We propose new key recovery attacks on the two-round single-key n-bit Even-Mansour ciphers (2SEM) that are secure up to 2^2n/3 queries against distinguishing attacks proved by Chen et al. Our attacks are based on the meet-in-the-middle technique which can significantly reduce the data complexity. In particular, we introduce novel matching techniques which enable us to compute one of the two permutations without knowing a part of the key information. Moreover, we present two improvements of the proposed attack: one significantly reduces the data complexity and the other reduces the time complexity. Compared with the previously known attacks, our attack first breaks the birthday barrier on the data complexity although it requires chosen plaintexts. When the block size is 64 bits, our attack reduces the required data from 2⁴⁵ known plaintexts to 2²⁶ chosen plaintexts with keeping the time complexity required by the previous attacks.
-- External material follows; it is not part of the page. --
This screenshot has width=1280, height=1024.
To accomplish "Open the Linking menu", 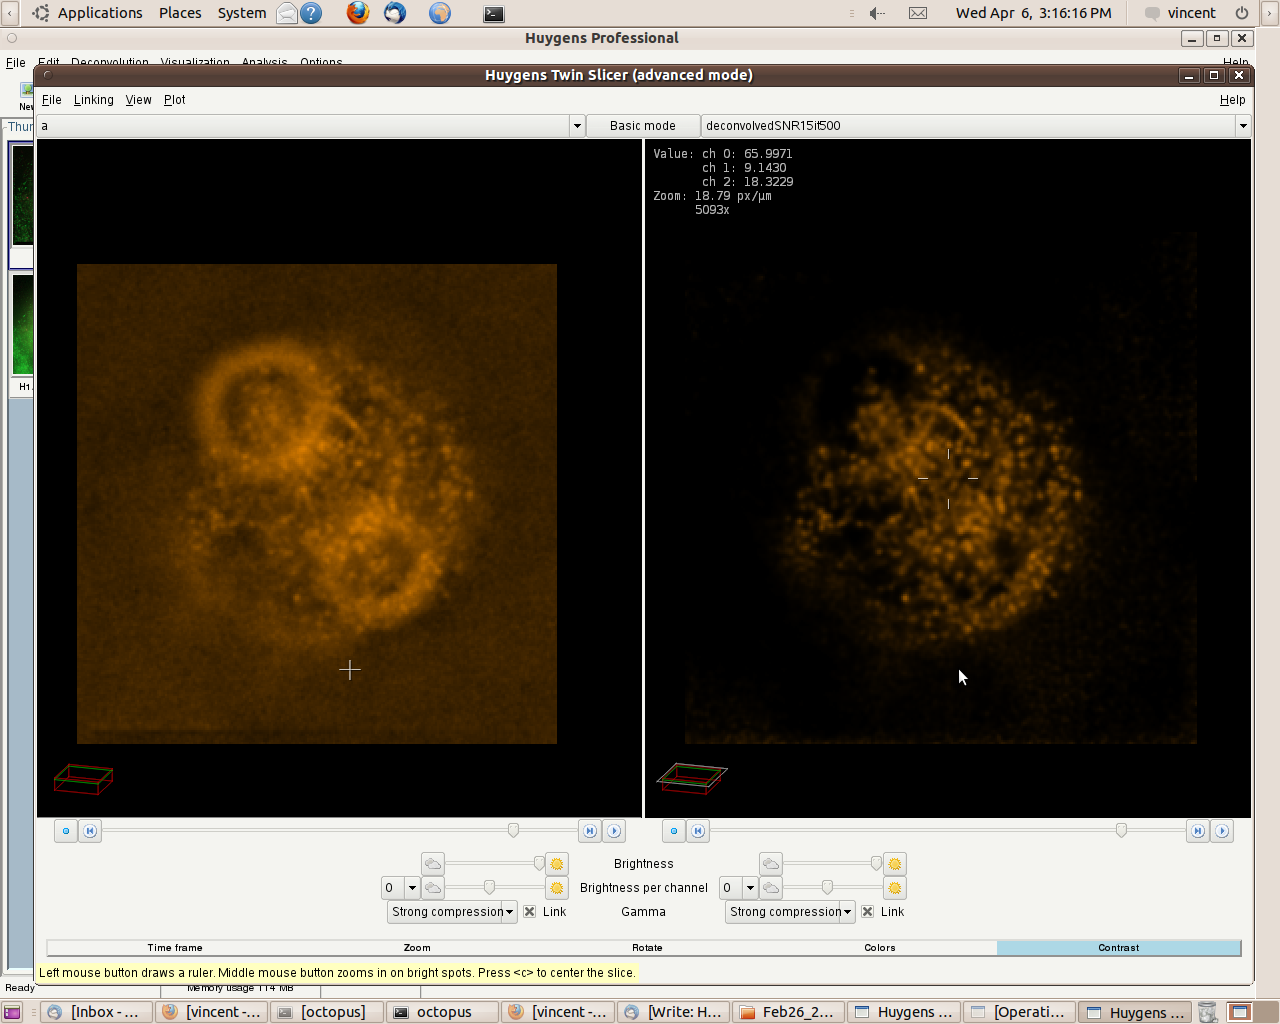I will 93,100.
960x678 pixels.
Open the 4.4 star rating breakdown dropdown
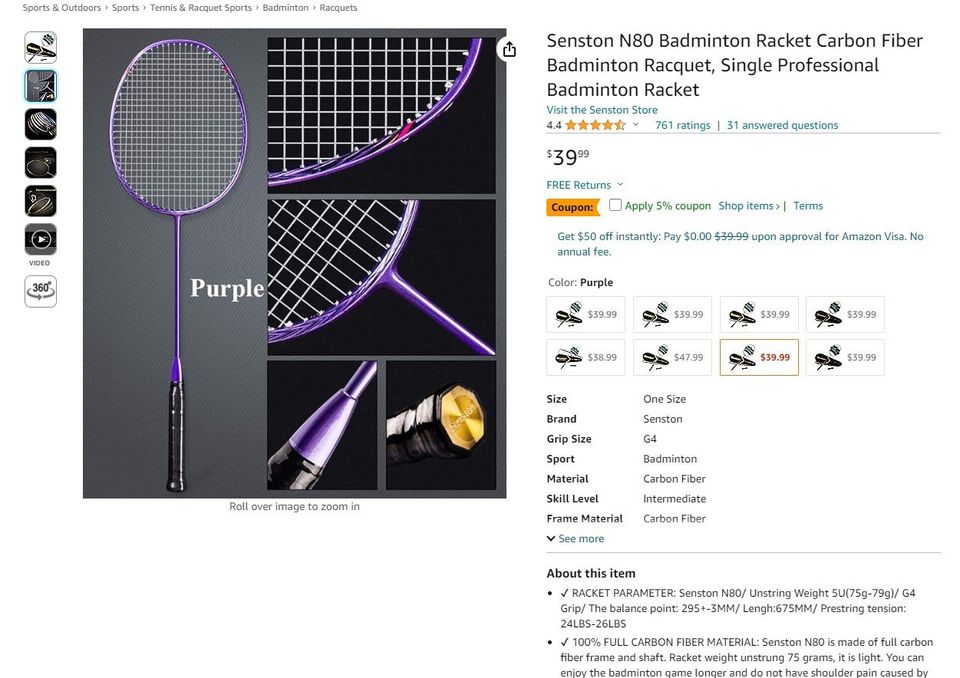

Furthermore, by increasing the time complexity up to 2⁶², the required data is further reduced to 2⁸, and DT=2⁷⁰, where DT is the product of data and time complexities. We show that our data-optimized attack requires DT=2ⁿ⁺⁶ in general cases. Since the proved lower bound on DT for the single-key one-round n-bit Even-Mansour ciphers is 2ⁿ, our results imply that adding one round to one-round constructions does not sufficiently improve the security against key recovery attacks. Finally, we propose a time-optimized attacks on 2SEM in which, we aim to minimize the number of the invocations of internal permutations.